>>>>>

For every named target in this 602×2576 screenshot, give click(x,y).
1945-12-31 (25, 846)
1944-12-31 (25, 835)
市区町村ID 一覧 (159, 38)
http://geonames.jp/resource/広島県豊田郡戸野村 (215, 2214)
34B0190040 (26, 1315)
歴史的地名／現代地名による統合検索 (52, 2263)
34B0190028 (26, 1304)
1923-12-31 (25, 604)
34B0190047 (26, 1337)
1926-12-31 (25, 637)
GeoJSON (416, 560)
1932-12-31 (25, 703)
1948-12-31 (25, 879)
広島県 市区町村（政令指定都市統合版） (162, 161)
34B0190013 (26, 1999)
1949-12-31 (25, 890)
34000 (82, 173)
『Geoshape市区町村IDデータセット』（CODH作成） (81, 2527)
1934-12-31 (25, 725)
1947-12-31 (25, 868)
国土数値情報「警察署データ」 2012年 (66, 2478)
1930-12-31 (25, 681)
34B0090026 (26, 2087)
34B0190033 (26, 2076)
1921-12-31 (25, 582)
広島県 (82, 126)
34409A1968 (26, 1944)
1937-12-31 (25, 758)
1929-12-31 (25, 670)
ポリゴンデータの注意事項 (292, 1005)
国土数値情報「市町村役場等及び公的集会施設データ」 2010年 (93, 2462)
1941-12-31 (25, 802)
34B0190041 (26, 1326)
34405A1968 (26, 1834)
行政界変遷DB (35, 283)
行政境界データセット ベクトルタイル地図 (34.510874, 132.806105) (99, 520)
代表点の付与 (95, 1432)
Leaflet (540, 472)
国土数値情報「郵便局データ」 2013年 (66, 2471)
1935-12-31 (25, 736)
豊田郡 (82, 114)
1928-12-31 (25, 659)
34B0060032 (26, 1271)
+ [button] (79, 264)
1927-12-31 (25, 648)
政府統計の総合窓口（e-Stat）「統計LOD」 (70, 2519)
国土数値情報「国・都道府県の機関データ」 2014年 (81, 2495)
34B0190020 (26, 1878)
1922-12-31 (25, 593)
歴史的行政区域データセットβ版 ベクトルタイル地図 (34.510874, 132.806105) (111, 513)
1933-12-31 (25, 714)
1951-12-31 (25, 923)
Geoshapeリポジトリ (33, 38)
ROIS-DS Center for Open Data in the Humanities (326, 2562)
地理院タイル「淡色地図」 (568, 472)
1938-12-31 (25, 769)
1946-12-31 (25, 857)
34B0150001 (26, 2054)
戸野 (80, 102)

<<<<<

(Problem to work on) Repeat the line that contains "GeoJSON (416, 560)", then every line after it until the records end, with nothing added.

(Answer area)
GeoJSON (416, 560)
1932-12-31 (25, 703)
1948-12-31 (25, 879)
広島県 市区町村（政令指定都市統合版） (162, 161)
34B0190013 (26, 1999)
1949-12-31 (25, 890)
34000 (82, 173)
『Geoshape市区町村IDデータセット』（CODH作成） (81, 2527)
1934-12-31 (25, 725)
1947-12-31 (25, 868)
国土数値情報「警察署データ」 2012年 (66, 2478)
1930-12-31 (25, 681)
34B0090026 (26, 2087)
34B0190033 (26, 2076)
1921-12-31 (25, 582)
広島県 (82, 126)
34409A1968 (26, 1944)
1937-12-31 (25, 758)
1929-12-31 (25, 670)
ポリゴンデータの注意事項 (292, 1005)
国土数値情報「市町村役場等及び公的集会施設データ」 2010年 (93, 2462)
1941-12-31 (25, 802)
34B0190041 (26, 1326)
34405A1968 (26, 1834)
行政界変遷DB (35, 283)
行政境界データセット ベクトルタイル地図 (34.510874, 132.806105) (99, 520)
代表点の付与 (95, 1432)
Leaflet (540, 472)
国土数値情報「郵便局データ」 2013年 (66, 2471)
1935-12-31 (25, 736)
豊田郡 (82, 114)
1928-12-31 (25, 659)
34B0060032 (26, 1271)
+ [button] (79, 264)
1927-12-31 (25, 648)
政府統計の総合窓口（e-Stat）「統計LOD」 (70, 2519)
国土数値情報「国・都道府県の機関データ」 2014年 (81, 2495)
34B0190020 (26, 1878)
1922-12-31 (25, 593)
歴史的行政区域データセットβ版 ベクトルタイル地図 (34.510874, 132.806105) (111, 513)
1933-12-31 (25, 714)
1951-12-31 (25, 923)
Geoshapeリポジトリ (33, 38)
ROIS-DS Center for Open Data in the Humanities (326, 2562)
地理院タイル「淡色地図」 (568, 472)
1938-12-31 (25, 769)
1946-12-31 (25, 857)
34B0150001 (26, 2054)
戸野 (80, 102)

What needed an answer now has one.